* DOCUMENT PASSAGE *
□ □ □ □
The Fund VI-VII-VIII Joint Venture will develop and construct one large strip
shopping center building containing approximately 81,000 gross square feet on a
12.48 acre tract. The remaining 2.2 acre portion of the property well remain in
a vegetative or natural state.
Total cost and expenses to be incurred by the Fund VI-VII-VIII Joint Venture for
the acquisition, development, construction and completion of the shipping center
are anticipated to be approximately $8,700,000. An agreement was signed with
Norcom Development, Inc. to supervise, manage and coordinate the planning,
design and construction of the property. Shaak Design Group, Inc. has been
signed as the general contractor, and John S. Clark and Company as the
architect. Ground breaking began in March, 1996.
Harris Teeter, Inc., a regional supermarket chain, executed a lease for a
minimum of 45,000 square feet with an initial term of 20 years. The annul base
rent during the initial term is $488,250. In addition, Harris Teeter has agreed
to pay percentage rents equal to one percent of the amount by which Harris
Teeter's gross sales exceed $35,000,000 for any lease year.
□ □ □ □
* DATASET EXTRACT *

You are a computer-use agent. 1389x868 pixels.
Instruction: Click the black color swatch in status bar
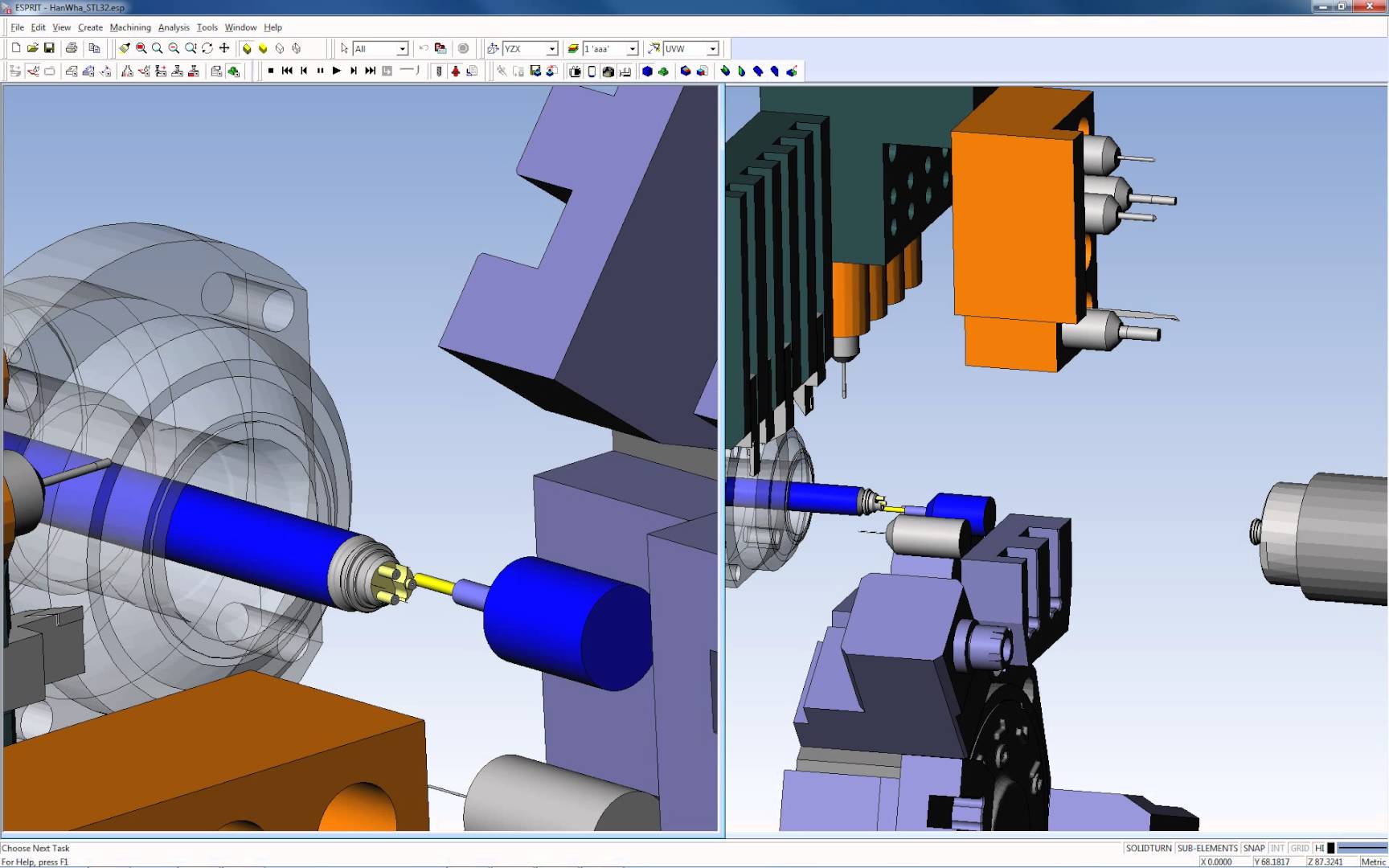coord(1331,848)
□ □ □ □
* SET TASKS *
1. Name every company in the shopping center passage other than the Fund VI-VII-VIII Joint Venture, and give the role the passage assigns to each.
2. Answer these questions from the shopping center passage:
(a) How large is the tract on which the building will be constructed?
(b) When did ground breaking begin?
(c) How long is the initial term of the Harris Teeter lease?
3. Reproduce the part of the shopping center passage that begins at the words "Harris Teeter, Inc., a" and stops after "any lease year.".

* THE ANSWERS *
1.
- Norcom Development, Inc.: supervises, manages and coordinates the planning, design and construction of the property
- Shaak Design Group, Inc.: general contractor
- John S. Clark and Company: architect
- Harris Teeter, Inc.: a regional supermarket chain that leased a minimum of 45,000 square feet

2.
(a) 12.48 acres
(b) March, 1996
(c) 20 years

3.
Harris Teeter, Inc., a regional supermarket chain, executed a lease for a
minimum of 45,000 square feet with an initial term of 20 years. The annul base
rent during the initial term is $488,250. In addition, Harris Teeter has agreed
to pay percentage rents equal to one percent of the amount by which Harris
Teeter's gross sales exceed $35,000,000 for any lease year.